本稿のタイトル中にある八道行成については、以前の投稿93)(2014/06/04)にて取り上げていますが、その内容には何点もの間違いがあります。お恥ずかしい限り。しかも、googleで「八道行成」を検索してみると、一番はじめにそのWebページがかかってしまいます。困ったものです。先ほど、投稿93)の冒頭に、間違いが多く含まれますと追記しておきました。

 

八道行成は、和名抄で取り上げられているとおり、平安時代に存在した遊びです。どのような遊びなのかは、現状、全くわかっていないと言っていいでしょう。よく見かける説明は、十六むさしとよく似たボードゲームで云々という説明です。そして、その十六むさしの中身ですが、これもWeb検索しますと、どれも同じようなボードゲームがかかります。これらの情報元は、江戸時代の文献ですので、重要視は禁物でしょう。十六むさしの語句は、遊学往来(南北朝時代)にも出てきますので、ずっと昔の遊戯なのです。


本稿に関して、最も参考になったのは、日本遊戯史(酒井欣著、1933年発行)です。ここに、十六むさしの「む」についての説明があるのですが、この「む」の音は「ま」の音からの転訛だというような見方が書かれていました。さらに、八道行成の方ですが、和名抄では「やさすかり」と読むと書かれているわけですが、この「やさす」も「やすし」と見るべしと書かれています。「やすし」は八すじ、つまり、八本の道すじの意味だというのです。


日本遊戯史にはここまでしか書かれていませんが、以上のことから、次のようなエキサイティングな推測ができます。十六むさしは、よくある「十六武蔵」とするのではなく、「十六馬指し」とするのはどうでしょうか。
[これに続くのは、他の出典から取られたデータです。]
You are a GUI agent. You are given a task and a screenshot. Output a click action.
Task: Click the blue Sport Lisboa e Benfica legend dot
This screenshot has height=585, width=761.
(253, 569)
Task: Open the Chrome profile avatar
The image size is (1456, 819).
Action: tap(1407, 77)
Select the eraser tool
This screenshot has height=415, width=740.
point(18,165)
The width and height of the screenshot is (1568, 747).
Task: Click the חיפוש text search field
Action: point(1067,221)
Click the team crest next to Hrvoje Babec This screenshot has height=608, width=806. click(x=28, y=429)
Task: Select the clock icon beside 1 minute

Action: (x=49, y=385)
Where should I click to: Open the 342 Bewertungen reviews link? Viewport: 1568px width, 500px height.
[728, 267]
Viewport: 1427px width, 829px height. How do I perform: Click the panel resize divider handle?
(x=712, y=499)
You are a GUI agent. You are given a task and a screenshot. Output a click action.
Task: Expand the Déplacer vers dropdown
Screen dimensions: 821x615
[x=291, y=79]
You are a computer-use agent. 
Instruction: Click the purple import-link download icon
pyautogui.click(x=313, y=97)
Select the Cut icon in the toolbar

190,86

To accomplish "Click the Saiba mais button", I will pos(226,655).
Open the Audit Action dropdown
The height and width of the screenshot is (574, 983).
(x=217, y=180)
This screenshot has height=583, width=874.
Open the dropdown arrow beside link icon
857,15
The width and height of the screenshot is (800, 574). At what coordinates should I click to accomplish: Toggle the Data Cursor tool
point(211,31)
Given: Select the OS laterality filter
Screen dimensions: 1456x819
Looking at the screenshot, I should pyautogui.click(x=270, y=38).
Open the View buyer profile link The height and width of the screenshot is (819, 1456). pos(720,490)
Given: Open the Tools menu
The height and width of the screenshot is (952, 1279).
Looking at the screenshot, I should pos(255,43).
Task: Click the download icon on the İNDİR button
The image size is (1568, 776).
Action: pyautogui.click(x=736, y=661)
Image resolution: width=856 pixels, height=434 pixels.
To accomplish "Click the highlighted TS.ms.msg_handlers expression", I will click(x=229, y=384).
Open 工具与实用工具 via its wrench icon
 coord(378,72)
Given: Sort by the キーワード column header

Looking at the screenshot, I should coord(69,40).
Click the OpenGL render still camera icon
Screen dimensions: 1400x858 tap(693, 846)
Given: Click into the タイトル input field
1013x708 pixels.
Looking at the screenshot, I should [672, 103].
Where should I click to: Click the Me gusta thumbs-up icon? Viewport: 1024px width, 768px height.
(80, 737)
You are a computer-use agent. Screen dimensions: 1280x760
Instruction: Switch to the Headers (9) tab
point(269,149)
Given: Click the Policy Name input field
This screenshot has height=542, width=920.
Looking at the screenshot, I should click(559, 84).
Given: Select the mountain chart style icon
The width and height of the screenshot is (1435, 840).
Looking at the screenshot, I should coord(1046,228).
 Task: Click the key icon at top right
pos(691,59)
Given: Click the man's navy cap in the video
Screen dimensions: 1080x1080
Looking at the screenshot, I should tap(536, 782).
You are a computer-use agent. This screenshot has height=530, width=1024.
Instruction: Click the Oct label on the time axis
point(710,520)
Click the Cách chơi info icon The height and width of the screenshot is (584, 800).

本稿では、この「十六馬指し」を、それと同じものと伝えられてきた「やさすかり」と合わせて考察します。以下、示しますように、辿りつく結論は、二中歴の平安将棋は横8マスではないのかということです。

 

図1.伝来当初の将棋の想像図
図1.伝来当初の将棋の想像図

図1は、shatranjがペルシアから伝来した当初の将棋の形の想像図です。駒の名前は漢訳、ルールはshatranjと同じということで異論のある方はほとんどおられないでしょう。


さて、この図を見た後で、再度、上述の「十六馬指し」と「八道行成」のことを考えますと、この2つの遊戯の中身が透けて見えるのです。それは、遊戯に付けられた漢字表現の意味そのものではなかったでしょうか。全く文献に基づかない根拠のない話しなのですが、あまりにも漢字と図との対応関係がぴったりですので、それだけで十分に納得できた気持ちになります。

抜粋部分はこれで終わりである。